Convert the lines running from the line with "You are a GUI" to the line with "coord(1449,812)", both included, into a JSON list of strings with one string per line, skipping blank lines. Include only those lines.

### [DATA SHOWN]
================================

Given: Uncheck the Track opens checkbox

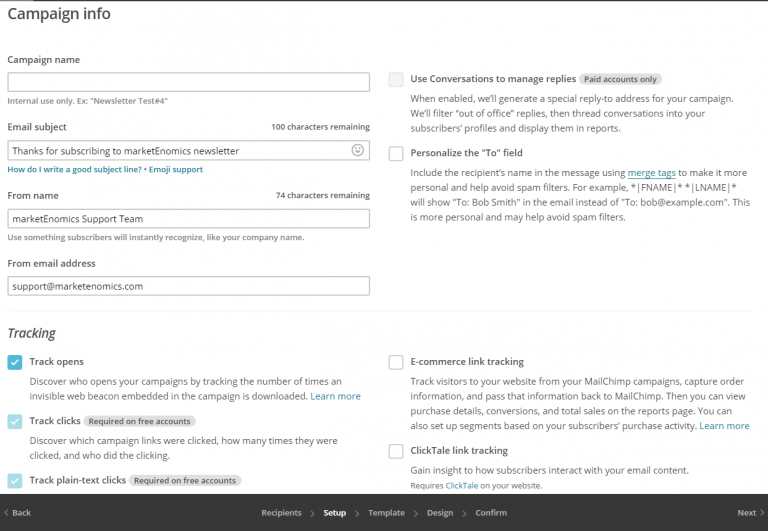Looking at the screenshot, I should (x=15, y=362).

================================

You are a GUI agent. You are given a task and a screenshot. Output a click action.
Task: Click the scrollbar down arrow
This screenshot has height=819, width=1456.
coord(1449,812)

================================

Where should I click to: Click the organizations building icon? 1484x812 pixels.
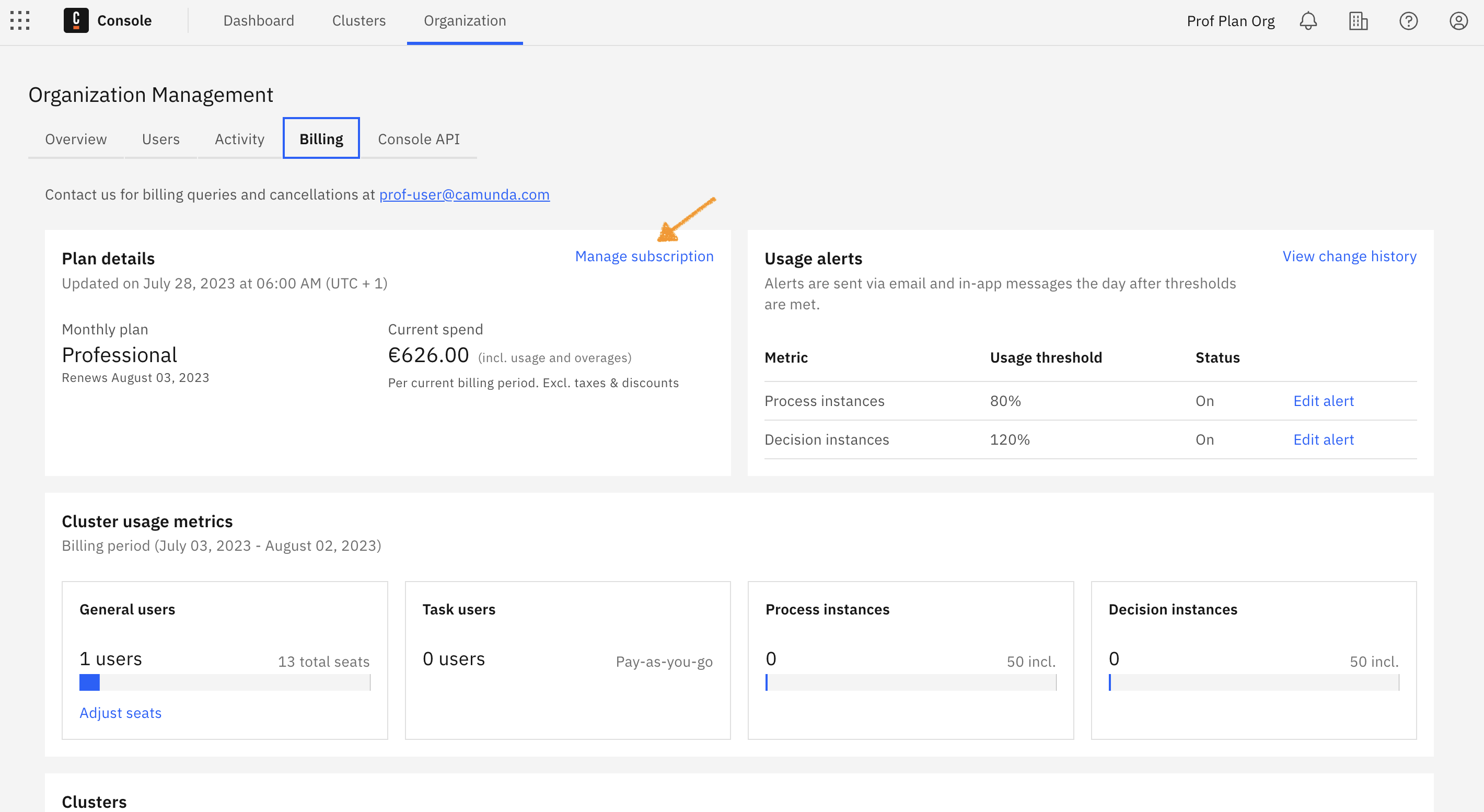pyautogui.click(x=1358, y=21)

================================

### [WRITTEN REPLY]
[
  "You are a GUI agent. You are given a task and a screenshot. Output a click action.",
  "Task: Click the scrollbar down arrow",
  "This screenshot has height=819, width=1456.",
  "coord(1449,812)"
]